Assim, para o descruzamento da mordida na região anterior, planejou-se eliminar a diferença entre MIH e RC6 com projeções axiais dos incisivos superiores e retroinclinações dos incisivos inferiores, obtendo-se uma relação de chave de oclusão e melhorando levemente o perfil1.

Em relação ao problema transverso, pretendeu-se obter o descruzamento posterior no lado esquerdo, com expansão dentária superior4,7 e contração dentária inferior. Além disso, com a eliminação da diferença entre MIH e RC, objetivou-se corrigir a linha média inferior e diminuir o desvio mandibular.

PLANO DE TRATAMENTO

A primeira conduta seria o encaminhamento da paciente para o especialista em DTM2,3,6 e para a exodontia dos terceiros molares inferiores (38 e 48), que estavam extruídos (Fig. 1, 3A).
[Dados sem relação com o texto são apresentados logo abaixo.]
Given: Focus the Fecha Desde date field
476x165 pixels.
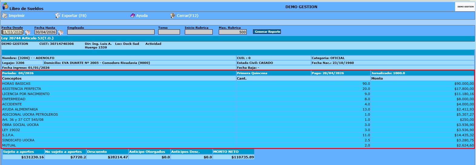Looking at the screenshot, I should pyautogui.click(x=12, y=32).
Após o tratamento da ATM, seria instalado um disjuntor palatino tipo Hyrax (por seis meses), com anéis em todos os molares e pré-molares superiores (oito anéis), com o objetivo de expansão dentária superior, aumentando a distância intermolares4,7. Após a remoção do disjuntor, seria colocada uma barra palatina, confeccionada com fio de aço inoxidável 0,032", com anéis nos primeiros molares e extensão palatina até os primeiros pré-molares. Na arcada inferior, seria colocado um arco lingual contraído de aço inoxidável 0,032", com anéis nos primeiros molares inferiores.

Aparelhos fixos em ambas as arcadas, com slot 0,022" x 0,028", e arcos de aço inoxidáveis 0,014" a 0,020" para alinhamento e nivelamento seriam instalados na sequência. Em seguida, arcos de aço inoxidável 0,019" x 0,025", para realizar o aumento das inclinações axiais dos incisivos superiores, retroinclinações dos incisivos inferiores e finalização. Na fase de descruzamento anterior da mordida, seria necessário o uso de mecânica de elásticos intermaxilares com direção de Classe III.

Na fase de finalização, seria realizado o encaminhamento da paciente para um fonoaudiólogo, para avaliação das funções orais.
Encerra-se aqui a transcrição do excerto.